Till, in his heart, which hitherto had been
Locked as those frozen barriers of the North,
There came once more the season of the green,—
The tender bud-time and the putting forth,
So that the man, before the new sensation,
Felt for the child a kind of adoration;—
Rising by night, to search for shell and flower,
To lay in places where she found them first;
Hoarding his cherished goat's milk for the hour
When those young lips might feel the summer's thirst;
Holding himself for all devotion paid
By that clear laughter of the little maid.
Dwelling, alas! in that fond Paradise
Where no to-morrow quivers in suspense,—
Where scarce the changes of the sky suffice
To break the soft forgetfulness of sense,—
Where dreams become realities; and where
I willingly would leave him—did I dare.
Yet for a little space it still endured,
Until, upon a day when least of all
The softened Cyclops, by his hopes assured,
Dreamed the inevitable blow could fall,
Came the stern moment that should all destroy,
Bringing a pert young cockerel of a Boy.
Middy, I think,—he'd "Acis" on his box:—
A black-eyed, sun-burnt, mischief-making imp,
Pet of the mess,—a Puck with curling locks,
Who straightway travestied the Cyclops' limp,
And marveled how his cousin so could care
For such a "one-eyed, melancholy Bear."
Thus there was war at once; not overt yet,
For still the Child, unwilling, would not break
The new acquaintanceship, nor quite forget
The pleasant past; while, for his treasure's sake,
The boding smith with clumsy efforts tried
To win the laughing scorner to his side.
There are some sights pathetic; none I know
More sad than this: to watch a slow-wrought mind
Humbling itself, for love, to come and go
Before some petty tyrant of its kind;
Saddest, ah!—saddest far,—when it can do
Naught to advance the end it has in view.

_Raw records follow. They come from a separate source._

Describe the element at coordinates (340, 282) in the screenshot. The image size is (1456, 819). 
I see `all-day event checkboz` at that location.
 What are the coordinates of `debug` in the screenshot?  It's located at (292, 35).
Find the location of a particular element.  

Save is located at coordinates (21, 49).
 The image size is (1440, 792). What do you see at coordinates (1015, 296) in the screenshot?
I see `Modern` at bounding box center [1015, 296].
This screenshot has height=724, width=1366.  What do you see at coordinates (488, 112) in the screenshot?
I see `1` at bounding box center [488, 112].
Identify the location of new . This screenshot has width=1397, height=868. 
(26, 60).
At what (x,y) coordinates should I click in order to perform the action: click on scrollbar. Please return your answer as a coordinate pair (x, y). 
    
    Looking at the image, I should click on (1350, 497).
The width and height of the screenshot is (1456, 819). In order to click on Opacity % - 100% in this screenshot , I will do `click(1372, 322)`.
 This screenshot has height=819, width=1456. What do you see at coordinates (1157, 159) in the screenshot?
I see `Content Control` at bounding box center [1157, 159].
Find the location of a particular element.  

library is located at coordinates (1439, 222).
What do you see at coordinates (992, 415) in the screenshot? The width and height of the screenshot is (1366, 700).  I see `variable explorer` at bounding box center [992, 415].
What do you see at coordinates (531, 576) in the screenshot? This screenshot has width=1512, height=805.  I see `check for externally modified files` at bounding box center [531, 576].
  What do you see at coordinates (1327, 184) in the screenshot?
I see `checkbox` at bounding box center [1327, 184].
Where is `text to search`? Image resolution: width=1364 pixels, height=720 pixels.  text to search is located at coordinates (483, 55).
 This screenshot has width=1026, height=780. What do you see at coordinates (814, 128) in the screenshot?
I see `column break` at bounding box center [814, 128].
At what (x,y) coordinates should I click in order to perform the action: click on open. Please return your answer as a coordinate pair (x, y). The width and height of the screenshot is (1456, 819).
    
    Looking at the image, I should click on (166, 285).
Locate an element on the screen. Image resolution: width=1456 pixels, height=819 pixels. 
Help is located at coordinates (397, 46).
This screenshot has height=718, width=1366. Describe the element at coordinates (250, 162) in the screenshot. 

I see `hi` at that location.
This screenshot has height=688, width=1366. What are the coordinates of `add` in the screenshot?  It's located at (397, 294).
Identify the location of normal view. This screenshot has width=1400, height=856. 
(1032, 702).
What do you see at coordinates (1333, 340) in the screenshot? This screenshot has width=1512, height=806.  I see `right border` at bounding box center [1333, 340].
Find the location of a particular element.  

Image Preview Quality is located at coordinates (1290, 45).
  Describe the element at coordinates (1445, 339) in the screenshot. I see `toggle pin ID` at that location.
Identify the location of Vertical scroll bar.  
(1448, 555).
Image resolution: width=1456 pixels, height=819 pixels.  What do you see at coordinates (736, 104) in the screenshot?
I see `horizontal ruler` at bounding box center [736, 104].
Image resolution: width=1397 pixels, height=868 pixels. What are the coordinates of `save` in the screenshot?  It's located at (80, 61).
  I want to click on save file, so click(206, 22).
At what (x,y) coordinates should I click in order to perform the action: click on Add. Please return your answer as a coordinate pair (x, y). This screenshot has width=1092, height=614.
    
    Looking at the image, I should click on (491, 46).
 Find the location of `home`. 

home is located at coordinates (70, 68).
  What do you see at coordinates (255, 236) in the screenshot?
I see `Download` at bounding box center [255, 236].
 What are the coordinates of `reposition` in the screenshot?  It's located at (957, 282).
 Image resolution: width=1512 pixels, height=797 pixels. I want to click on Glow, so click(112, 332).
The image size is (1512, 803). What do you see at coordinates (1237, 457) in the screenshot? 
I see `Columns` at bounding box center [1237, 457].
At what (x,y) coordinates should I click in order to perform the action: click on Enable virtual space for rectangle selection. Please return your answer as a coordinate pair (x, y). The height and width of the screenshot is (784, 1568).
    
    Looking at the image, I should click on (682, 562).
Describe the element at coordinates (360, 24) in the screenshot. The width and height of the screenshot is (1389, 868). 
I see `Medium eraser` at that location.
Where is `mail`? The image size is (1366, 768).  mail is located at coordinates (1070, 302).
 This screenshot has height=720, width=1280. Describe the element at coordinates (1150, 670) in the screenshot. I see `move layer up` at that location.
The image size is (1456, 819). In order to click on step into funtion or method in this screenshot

This was at least the Cyclops' case, until,
Whether the boy beguiled the Child away,
Or whether that limp Matron on the Hill
Woke from her novel-reading trance, one day
He waited long and wearily in vain,—
But, from that hour, they never came again.
Yet still he waited, hoping—wondering if
They still might come, or dreaming that he heard
The sound of far-off voices on the cliff,
Or starting strangely when the she-goat stirred;
But nothing broke the silence of the shore,
And, from that hour, the Child returned no more.